CAIE S2 2013 November Q3
8 marks Moderate -0.3
3 Following a change in flight schedules, an airline pilot wished to test whether the mean distance that he flies in a week has changed. He noted the distances, \(x \mathrm {~km}\), that he flew in 50 randomly chosen weeks and summarised the results as follows. $$n = 50 \quad \Sigma x = 143300 \quad \Sigma x ^ { 2 } = 410900000$$
  1. Calculate unbiased estimates of the population mean and variance.
  2. In the past, the mean distance that he flew in a week was 2850 km . Test, at the \(5 \%\) significance level, whether the mean distance has changed.
CAIE S2 2013 November Q2
8 marks Standard +0.3
2 A traffic officer notes the speeds of vehicles as they pass a certain point. In the past the mean of these speeds has been \(62.3 \mathrm {~km} \mathrm {~h} ^ { - 1 }\) and the standard deviation has been \(10.4 \mathrm {~km} \mathrm {~h} ^ { - 1 }\). A speed limit is introduced, and following this, the mean of the speeds of 75 randomly chosen vehicles passing the point is found to be \(59.9 \mathrm {~km} \mathrm {~h} ^ { - 1 }\).
  1. Making an assumption that should be stated, test at the \(2 \%\) significance level whether the mean speed has decreased since the introduction of the speed limit.
  2. Explain whether it was necessary to use the Central Limit theorem in part (i).
CAIE S2 2014 November Q5
10 marks Standard +0.3
5 The number of hours that Mrs Hughes spends on her business in a week is normally distributed with mean \(\mu\) and standard deviation 4.8. In the past the value of \(\mu\) has been 49.5.

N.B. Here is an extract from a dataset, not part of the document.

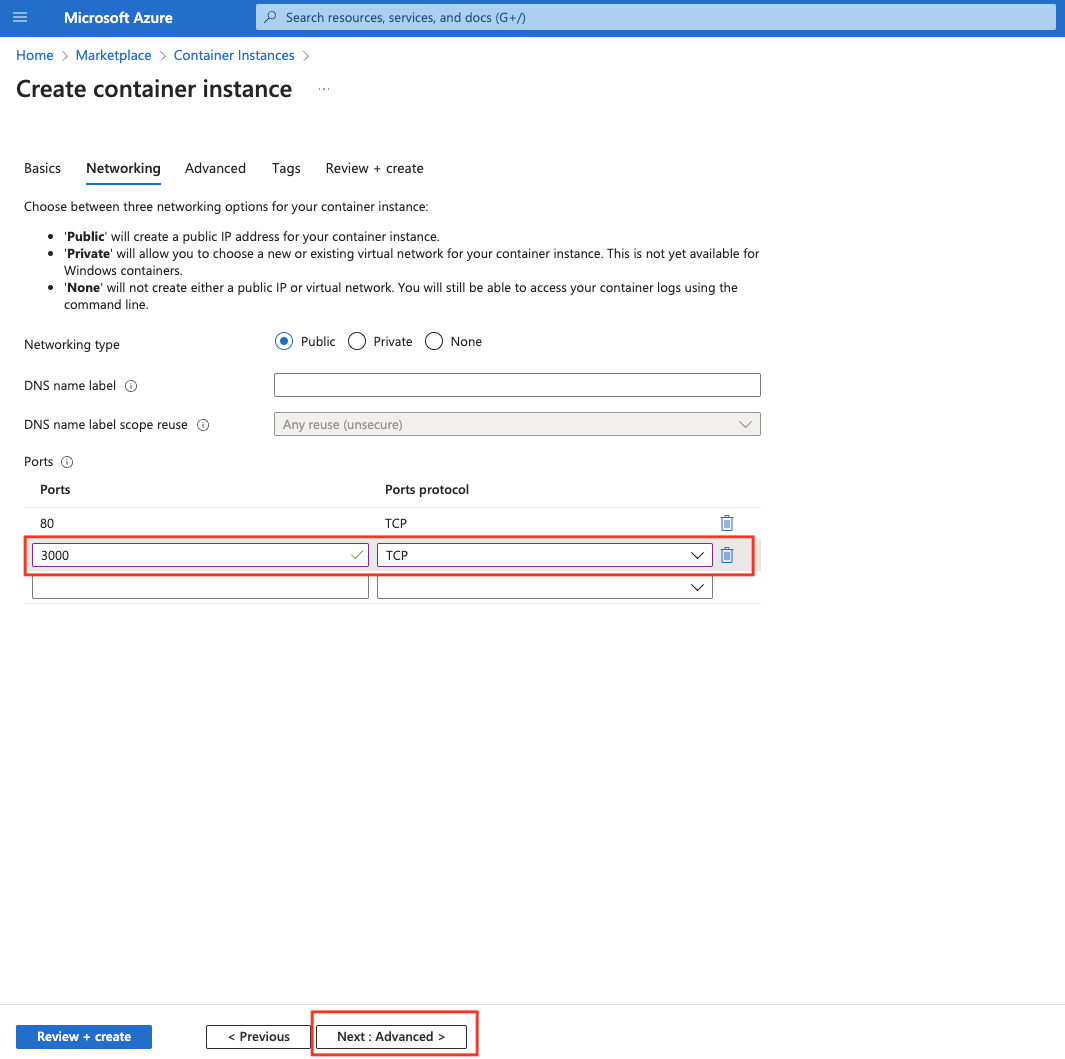Select the Public networking type

pos(284,341)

  1. Assuming that \(\mu\) is still equal to 49.5 , find the probability that in a random sample of 40 weeks the mean time spent on her business in a week is more than 50.3 hours. Following a change in her arrangements, Mrs Hughes wishes to test whether \(\mu\) has decreased. She chooses a random sample of 40 weeks and notes that the total number of hours she spent on her business during these weeks is 1920.
  2. (a) Explain why a one-tail test is appropriate.

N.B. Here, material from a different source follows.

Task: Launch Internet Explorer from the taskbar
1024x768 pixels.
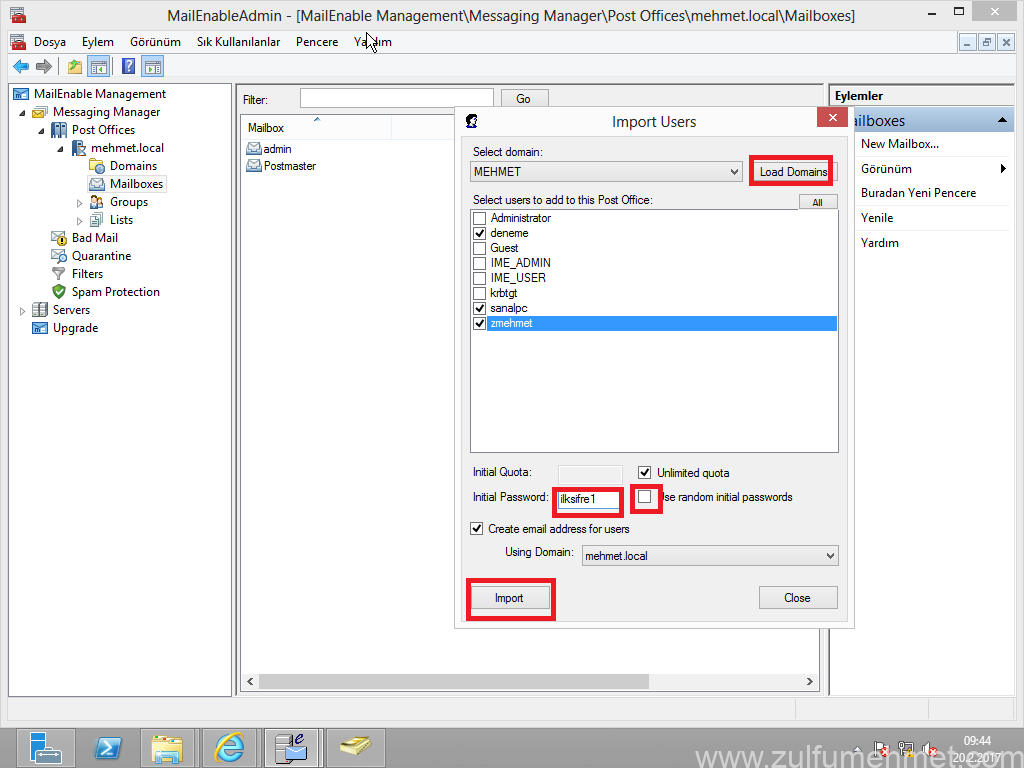Action: pyautogui.click(x=229, y=747)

    (b) Carry out the test at the 6\% significance level.
    (c) Explain whether it was necessary to use the Central Limit theorem in part (ii) (b).
CAIE S2 2014 November Q3
8 marks Moderate -0.3
3 The times, in minutes, taken by people to complete a walk are normally distributed with mean \(\mu\). The times, \(t\) minutes, for a random sample of 80 people were summarised as follows. $$\Sigma t = 7220 \quad \Sigma t ^ { 2 } = 656060$$
  1. Calculate a \(97 \%\) confidence interval for \(\mu\).
  2. Explain whether it was necessary to use the Central Limit theorem in part (i).
CAIE S2 2015 November Q3
6 marks Moderate -0.3
3 Jagdeesh measured the lengths, \(x\) minutes, of 60 randomly chosen lectures. His results are summarised below. $$n = 60 \quad \Sigma x = 3420 \quad \Sigma x ^ { 2 } = 195200$$
  1. Calculate unbiased estimates of the population mean and variance.
  2. Calculate a \(98 \%\) confidence interval for the population mean.